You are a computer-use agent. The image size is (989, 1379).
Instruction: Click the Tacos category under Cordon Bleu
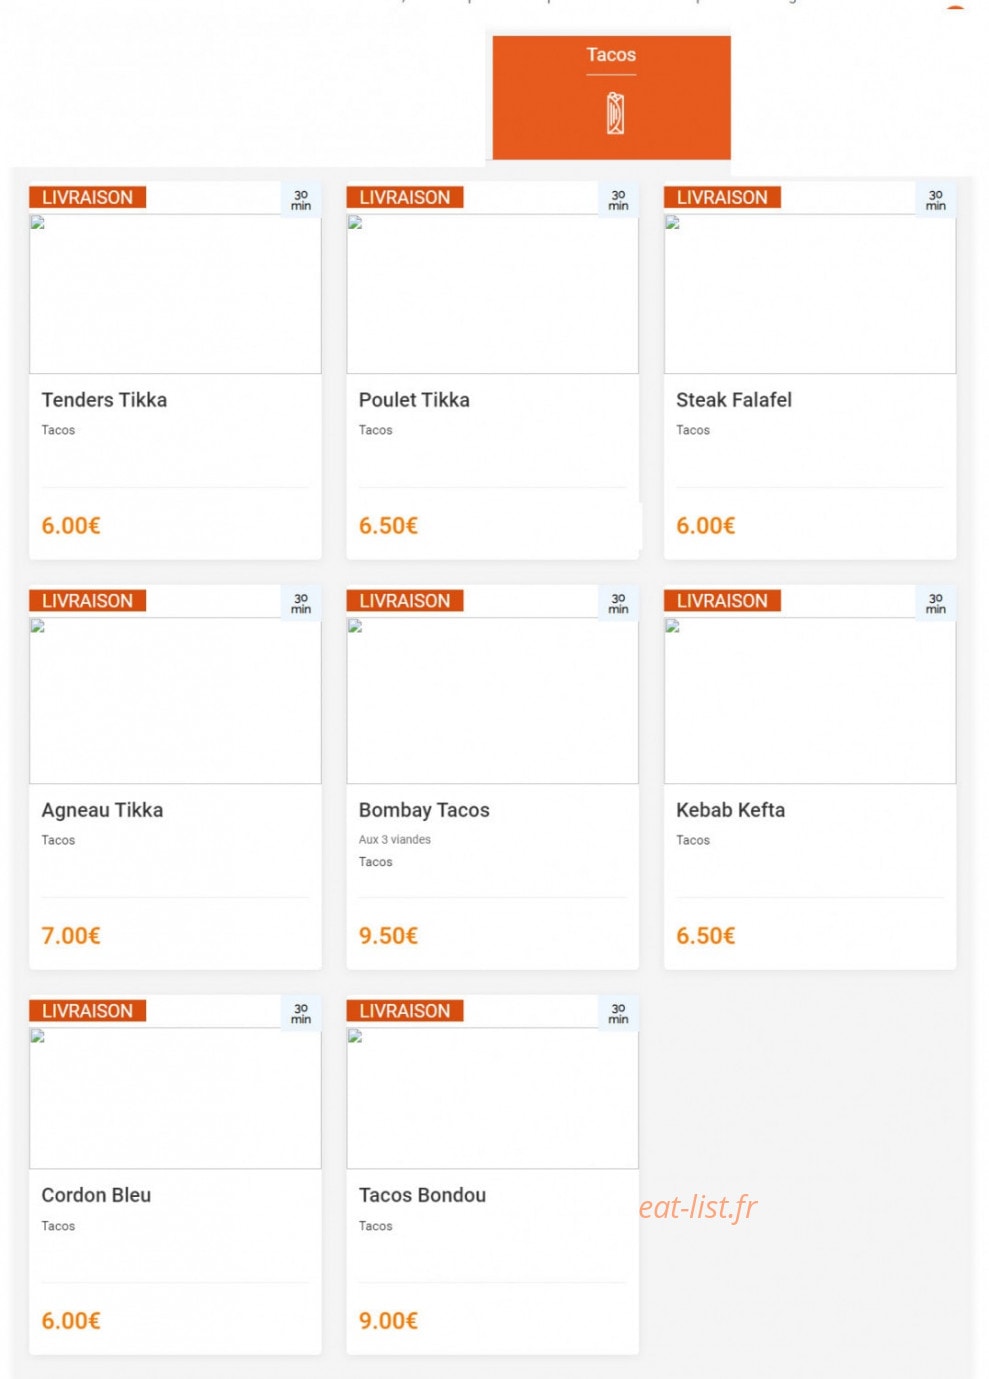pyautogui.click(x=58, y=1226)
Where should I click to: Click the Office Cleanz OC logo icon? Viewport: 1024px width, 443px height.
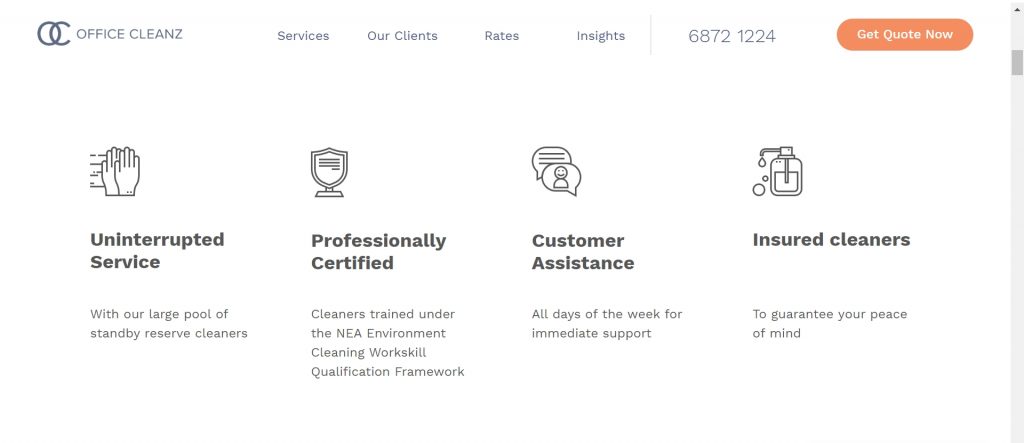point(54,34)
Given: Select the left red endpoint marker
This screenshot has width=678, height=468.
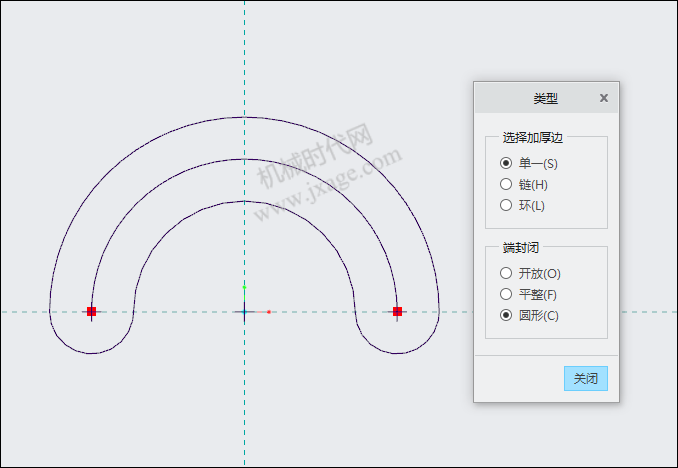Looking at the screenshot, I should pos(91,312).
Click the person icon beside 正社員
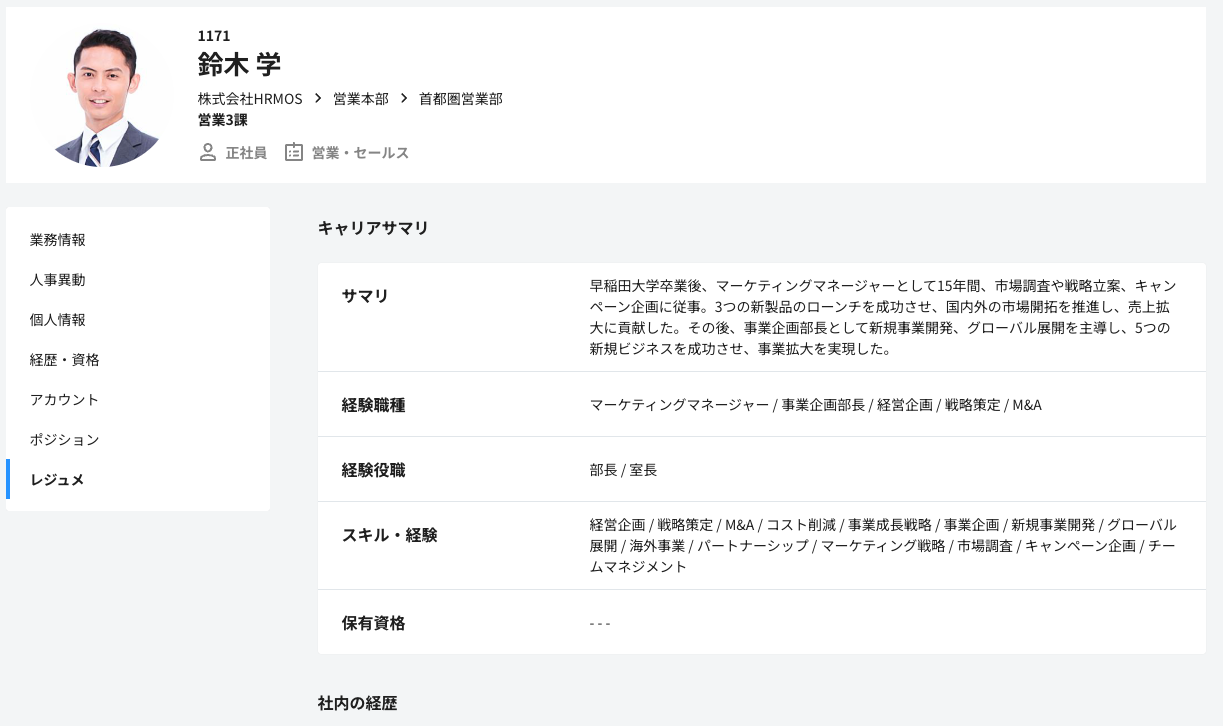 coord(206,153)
○ ○ ○ ○
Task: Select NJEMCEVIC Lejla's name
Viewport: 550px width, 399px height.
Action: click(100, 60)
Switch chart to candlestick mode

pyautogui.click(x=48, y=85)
○ ○ ○ ○
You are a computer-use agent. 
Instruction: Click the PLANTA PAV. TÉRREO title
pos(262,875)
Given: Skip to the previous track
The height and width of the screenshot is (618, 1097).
○ ○ ○ ○
● **Task details**
Scan the entries and show every line in which the word "Select" is found.

● **Answer section**
Given: Select the left red endpoint marker
Task: Select NJEMCEVIC Lejla's name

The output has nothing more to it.